The U.S. government has also emphasized the positive effects of continuity with the current system. As the SCA stands, e-businesses with jurisdictional bounds in the U.S. have to retrieve records stored abroad, a legal standard that is consistent with rules for physical businesses. Before Microsoft brought the suit, the government points out, providers complied with the SCA and there was no proliferation worldwide of SCA-like legislation. Lawyers for the U.S. argue that because disclosure of the emails occurs in the U.S., the emails don’t retain the right to privacy of their physical environment.

 

III. Oral Argument

 

If the oral argument is any indication as to how the Court will decide, Microsoft should be worried. In general, Microsoft’s attorneys received the hardest questions about hypotheticals, particularly from Chief Justice Roberts and Justice Alito. Justice Sotomayor was toughest on the government, but the rest of the justices quizzed both sides with hypotheticals, except Justice Thomas, who demonstrated his characteristic silence. The highly technical nature of the case may sway the justices’ decision-making — Justices Roberts and Kennedy both remarked about how easily Microsoft executives could comply with SCA warrants and retrieve files stored abroad, regardless of legal principle or jurisdiction.

 

However, as Justice Kennedy expressed during the argument, an outright victory for either side could be devastating for the legal system. If Microsoft wins, the U.S. government will need to seek a warrant to find out which jurisdiction the email is in — and with which jurisdiction it must begin the MLAT process. If the U.S. wins outright, other countries may pass protections to render the SCA invalid, like the EU’s GDPR, or laws like the SCA. In addition, corporations will still be caught between complying with multiple jurisdictions offering mutually incompatible standards. The Court will probably seek a narrow ruling or some compromise, and give Congress leeway to act.

 

IV. A Legislative Solution?

 

On March 23, 2018, President Trump signed an appropriations bill including a piece of legislation known as the “Clarifying Lawful Overseas Use of Data” Act, or CLOUD Act.

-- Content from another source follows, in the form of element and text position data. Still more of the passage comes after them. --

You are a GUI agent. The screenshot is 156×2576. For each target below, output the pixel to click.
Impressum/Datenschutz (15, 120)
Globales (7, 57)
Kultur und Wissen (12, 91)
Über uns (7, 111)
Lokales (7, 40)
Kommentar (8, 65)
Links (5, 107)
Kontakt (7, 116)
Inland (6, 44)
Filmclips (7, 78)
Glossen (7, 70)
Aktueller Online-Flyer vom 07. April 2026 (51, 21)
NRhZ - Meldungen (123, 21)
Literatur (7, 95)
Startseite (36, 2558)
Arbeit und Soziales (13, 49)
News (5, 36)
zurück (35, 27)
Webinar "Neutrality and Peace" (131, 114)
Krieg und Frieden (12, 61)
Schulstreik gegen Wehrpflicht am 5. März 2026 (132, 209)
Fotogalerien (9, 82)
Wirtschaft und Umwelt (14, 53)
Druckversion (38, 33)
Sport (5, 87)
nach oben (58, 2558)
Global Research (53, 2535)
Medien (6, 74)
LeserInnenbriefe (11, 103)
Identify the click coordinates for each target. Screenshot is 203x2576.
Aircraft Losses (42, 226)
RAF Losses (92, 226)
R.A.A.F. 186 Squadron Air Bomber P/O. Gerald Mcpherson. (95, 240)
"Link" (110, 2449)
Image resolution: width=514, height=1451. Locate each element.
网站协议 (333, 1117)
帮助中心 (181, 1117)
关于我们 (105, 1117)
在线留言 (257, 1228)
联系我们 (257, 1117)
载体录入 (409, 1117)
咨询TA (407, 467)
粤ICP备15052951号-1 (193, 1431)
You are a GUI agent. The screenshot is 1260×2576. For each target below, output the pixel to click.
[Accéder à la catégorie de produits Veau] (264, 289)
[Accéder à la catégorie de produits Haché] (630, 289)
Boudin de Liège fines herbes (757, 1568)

The bill, introduced by Senator Orrin Hatch (R-Ut.), alongside Senators Christopher Coons (D-Del.), Lindsey Graham (R-S.C.), and Sheldon Whitehouse (D-R.I.) to the Senate Judiciary Committee, would adopt into law the U.S. government’s position in the U.S. v. Microsoft Corp. by forcing companies to turn over to U.S. authorities records of which they have “possession, custody, or control.”

 

The CLOUD Act also contains safeguards: the act provides for a legal process by which email providers could appeal a warrant if they believe the subscriber of the email account in question is not a U.S. citizen or if disclosure of the email would violate a foreign statute. The bill also allows email providers to disclose data to foreign countries, but only if the U.S. has signed an executive agreement with the country in question. rendering this case moot. Although some activists worryabout the implications for the CLOUD Act on domestic privacy rights, the Justice Department is now filing for a dismissal of the case — an enticing offer for the Supreme Court, which then avoids a complex, detail-oriented decision-making process.

 

As Andrew Keane Woods writes in SCOTUSBlog, whatever the outcome of the case, certain themes will persist in future litigation: the value of court-made internet policy, the existence and legality of privacy on the Internet, and the extent of state sovereignty when constructing and enforcing internet policy.